Problem: Look for the string "computer" in the material below. Copy every line where you find it.

(Beginning of Records for the exercise)

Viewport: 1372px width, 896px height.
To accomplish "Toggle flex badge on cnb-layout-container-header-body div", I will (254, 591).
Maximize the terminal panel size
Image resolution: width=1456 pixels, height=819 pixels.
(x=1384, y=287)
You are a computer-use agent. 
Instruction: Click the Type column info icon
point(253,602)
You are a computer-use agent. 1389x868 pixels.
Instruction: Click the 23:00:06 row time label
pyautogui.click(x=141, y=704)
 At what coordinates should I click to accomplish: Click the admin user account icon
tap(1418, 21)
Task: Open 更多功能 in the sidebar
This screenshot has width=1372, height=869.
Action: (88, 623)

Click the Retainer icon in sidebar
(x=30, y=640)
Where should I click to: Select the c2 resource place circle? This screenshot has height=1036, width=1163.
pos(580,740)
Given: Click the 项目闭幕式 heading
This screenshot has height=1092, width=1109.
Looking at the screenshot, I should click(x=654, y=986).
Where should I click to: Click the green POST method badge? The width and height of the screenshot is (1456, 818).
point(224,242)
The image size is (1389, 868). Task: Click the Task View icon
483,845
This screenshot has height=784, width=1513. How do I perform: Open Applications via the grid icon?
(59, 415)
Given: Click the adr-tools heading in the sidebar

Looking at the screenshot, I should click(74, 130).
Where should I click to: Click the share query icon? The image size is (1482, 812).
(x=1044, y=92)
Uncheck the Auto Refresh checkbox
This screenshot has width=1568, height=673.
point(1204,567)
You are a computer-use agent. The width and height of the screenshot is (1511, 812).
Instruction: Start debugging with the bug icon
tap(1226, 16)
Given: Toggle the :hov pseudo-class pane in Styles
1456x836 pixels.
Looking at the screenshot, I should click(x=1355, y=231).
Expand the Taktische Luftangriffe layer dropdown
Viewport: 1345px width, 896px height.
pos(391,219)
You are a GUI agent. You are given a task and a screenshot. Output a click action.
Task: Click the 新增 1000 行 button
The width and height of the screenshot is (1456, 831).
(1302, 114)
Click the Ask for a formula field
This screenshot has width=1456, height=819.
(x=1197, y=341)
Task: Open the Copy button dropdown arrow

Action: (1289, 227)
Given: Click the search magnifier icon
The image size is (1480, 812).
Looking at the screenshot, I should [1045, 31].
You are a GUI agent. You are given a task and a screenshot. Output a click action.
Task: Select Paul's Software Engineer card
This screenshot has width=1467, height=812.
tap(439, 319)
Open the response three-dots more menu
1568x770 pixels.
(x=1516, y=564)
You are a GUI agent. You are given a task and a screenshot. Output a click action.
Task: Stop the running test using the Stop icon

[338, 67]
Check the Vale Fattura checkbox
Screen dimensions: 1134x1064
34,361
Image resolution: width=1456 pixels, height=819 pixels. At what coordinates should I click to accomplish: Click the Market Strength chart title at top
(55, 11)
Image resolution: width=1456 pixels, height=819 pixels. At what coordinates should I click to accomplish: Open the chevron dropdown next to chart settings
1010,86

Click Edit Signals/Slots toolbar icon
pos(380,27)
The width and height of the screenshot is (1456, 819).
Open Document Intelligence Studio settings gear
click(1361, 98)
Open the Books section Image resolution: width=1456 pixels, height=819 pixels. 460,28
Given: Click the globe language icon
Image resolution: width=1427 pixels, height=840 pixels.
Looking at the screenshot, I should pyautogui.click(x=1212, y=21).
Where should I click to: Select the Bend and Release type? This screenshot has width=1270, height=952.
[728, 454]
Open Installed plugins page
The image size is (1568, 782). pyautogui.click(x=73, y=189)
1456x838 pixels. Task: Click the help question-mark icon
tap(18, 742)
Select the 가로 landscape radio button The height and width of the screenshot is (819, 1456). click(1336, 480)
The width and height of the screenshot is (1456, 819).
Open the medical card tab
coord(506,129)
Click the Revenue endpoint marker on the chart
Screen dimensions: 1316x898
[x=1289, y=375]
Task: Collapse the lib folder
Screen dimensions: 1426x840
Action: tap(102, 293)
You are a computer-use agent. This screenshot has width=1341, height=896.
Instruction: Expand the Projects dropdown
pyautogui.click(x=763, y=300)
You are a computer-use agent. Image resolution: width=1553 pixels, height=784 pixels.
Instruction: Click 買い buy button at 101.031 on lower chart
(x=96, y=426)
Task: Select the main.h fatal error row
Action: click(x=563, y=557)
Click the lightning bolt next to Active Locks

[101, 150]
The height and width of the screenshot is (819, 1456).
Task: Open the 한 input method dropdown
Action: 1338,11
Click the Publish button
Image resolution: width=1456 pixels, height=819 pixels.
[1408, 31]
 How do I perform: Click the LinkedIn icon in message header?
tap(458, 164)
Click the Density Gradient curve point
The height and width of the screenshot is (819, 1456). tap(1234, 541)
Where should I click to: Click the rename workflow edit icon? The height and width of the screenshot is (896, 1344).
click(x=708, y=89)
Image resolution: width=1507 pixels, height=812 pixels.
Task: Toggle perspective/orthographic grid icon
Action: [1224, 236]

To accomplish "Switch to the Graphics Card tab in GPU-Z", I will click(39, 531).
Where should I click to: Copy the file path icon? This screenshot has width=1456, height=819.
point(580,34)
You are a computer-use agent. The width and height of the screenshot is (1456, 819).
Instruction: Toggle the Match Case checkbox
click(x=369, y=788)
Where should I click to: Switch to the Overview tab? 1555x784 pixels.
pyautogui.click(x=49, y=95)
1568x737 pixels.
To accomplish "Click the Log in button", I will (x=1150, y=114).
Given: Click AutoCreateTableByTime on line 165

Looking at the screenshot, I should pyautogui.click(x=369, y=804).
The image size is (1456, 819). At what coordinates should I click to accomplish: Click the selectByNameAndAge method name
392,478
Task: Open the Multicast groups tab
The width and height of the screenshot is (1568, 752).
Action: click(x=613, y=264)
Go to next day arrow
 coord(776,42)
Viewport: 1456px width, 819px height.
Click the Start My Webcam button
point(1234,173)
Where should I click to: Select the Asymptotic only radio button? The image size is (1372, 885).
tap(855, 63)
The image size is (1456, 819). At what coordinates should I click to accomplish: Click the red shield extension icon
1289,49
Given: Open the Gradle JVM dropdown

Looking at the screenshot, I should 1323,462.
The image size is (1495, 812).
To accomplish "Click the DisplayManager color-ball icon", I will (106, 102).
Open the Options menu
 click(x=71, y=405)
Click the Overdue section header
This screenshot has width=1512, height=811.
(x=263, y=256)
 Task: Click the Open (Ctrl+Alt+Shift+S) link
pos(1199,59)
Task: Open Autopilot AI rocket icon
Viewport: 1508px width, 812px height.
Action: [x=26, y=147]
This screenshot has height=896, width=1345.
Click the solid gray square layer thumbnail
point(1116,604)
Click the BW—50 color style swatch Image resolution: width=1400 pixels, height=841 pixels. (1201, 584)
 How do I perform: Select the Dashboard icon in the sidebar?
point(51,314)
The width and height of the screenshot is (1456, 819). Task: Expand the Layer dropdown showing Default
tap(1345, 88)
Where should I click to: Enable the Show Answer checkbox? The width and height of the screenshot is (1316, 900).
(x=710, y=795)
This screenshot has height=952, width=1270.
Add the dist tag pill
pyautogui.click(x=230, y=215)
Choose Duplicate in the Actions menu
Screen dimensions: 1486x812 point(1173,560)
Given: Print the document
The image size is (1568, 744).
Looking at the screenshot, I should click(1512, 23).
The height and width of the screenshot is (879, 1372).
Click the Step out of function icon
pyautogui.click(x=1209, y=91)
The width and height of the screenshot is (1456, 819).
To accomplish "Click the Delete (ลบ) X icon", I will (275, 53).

(End of Records for the exercise)

Output of the exercise:
You are a computer-use agent. 
You are a computer-use agent. 1389x868 pixels.
You are a computer-use agent. The width and height of the screenshot is (1511, 812).
You are a computer-use agent. This screenshot has width=1341, height=896.
You are a computer-use agent. Image resolution: width=1553 pixels, height=784 pixels.
You are a computer-use agent. The width and height of the screenshot is (1456, 819).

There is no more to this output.